**Task to complete**
Scan the material for the word "each" and return every matching line.

**Given entries**
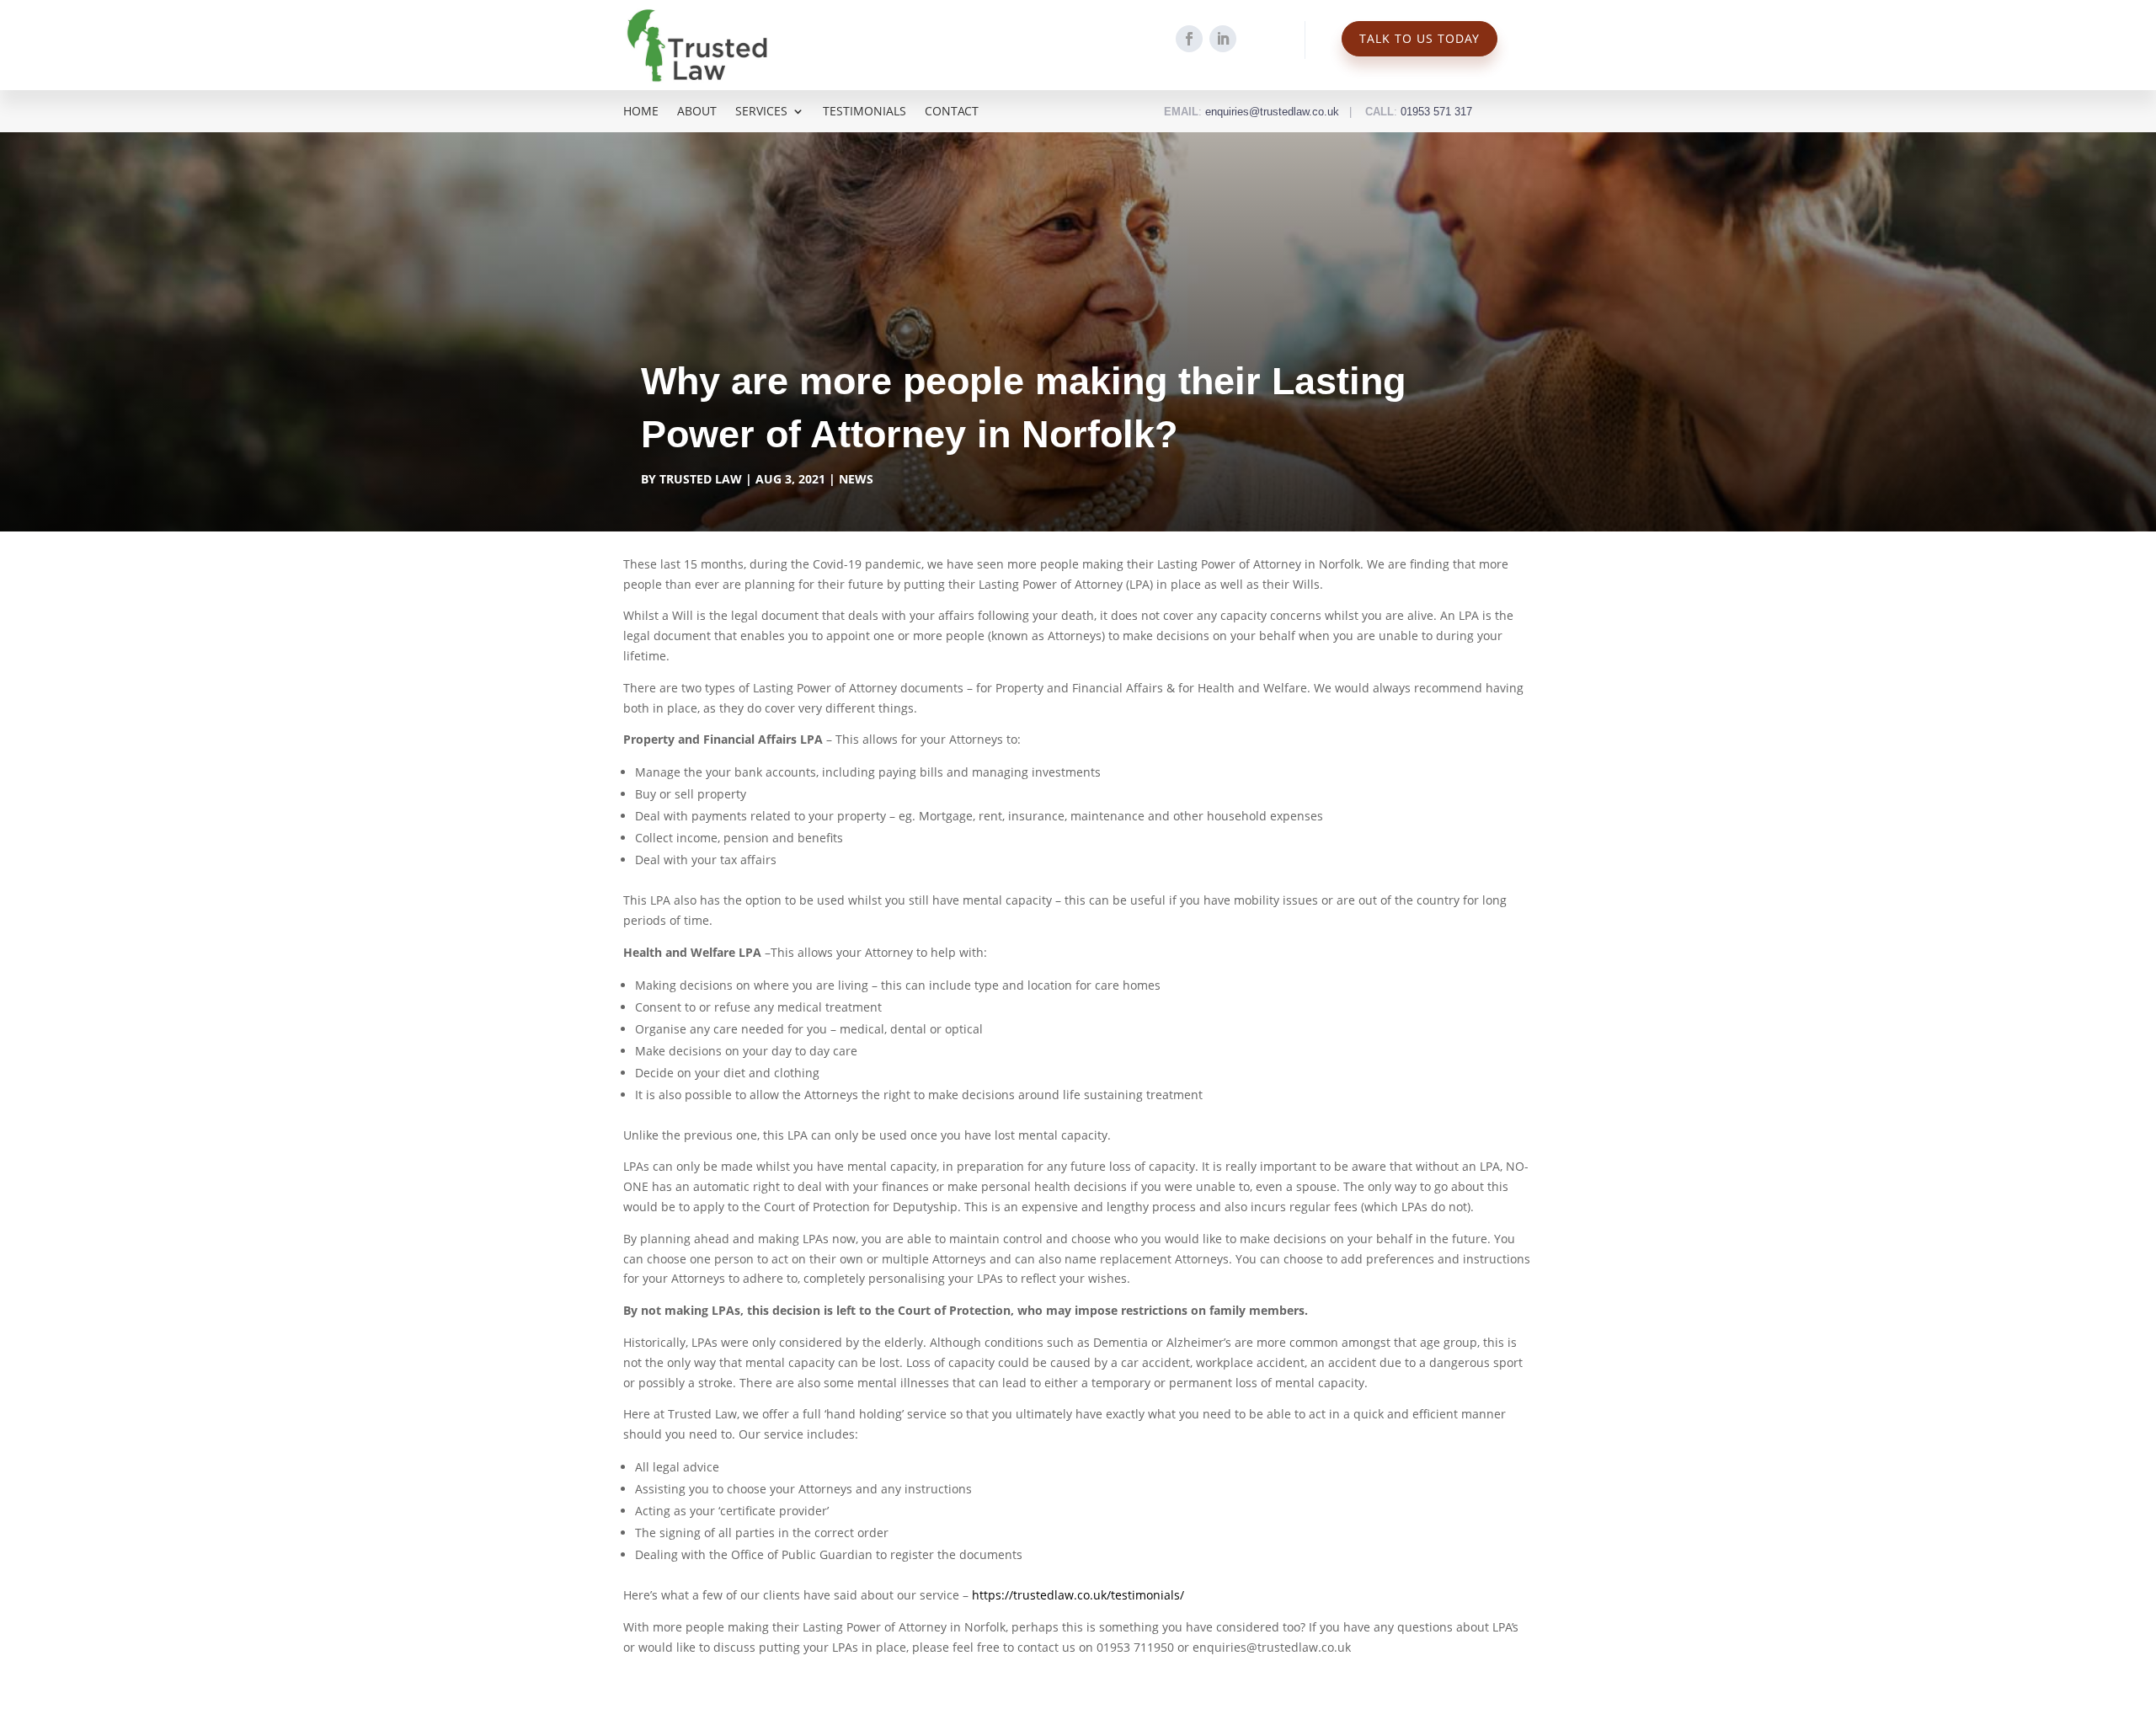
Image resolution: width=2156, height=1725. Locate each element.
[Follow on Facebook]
==
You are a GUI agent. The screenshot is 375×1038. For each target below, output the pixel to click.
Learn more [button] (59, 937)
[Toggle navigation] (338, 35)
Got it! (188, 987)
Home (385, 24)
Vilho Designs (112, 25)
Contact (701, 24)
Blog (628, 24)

**Exercise solution**
Image resolution: width=2156, height=1725. Locate each element.
You are a GUI agent. The screenshot is 375×1038. For each target below, output the pixel to click.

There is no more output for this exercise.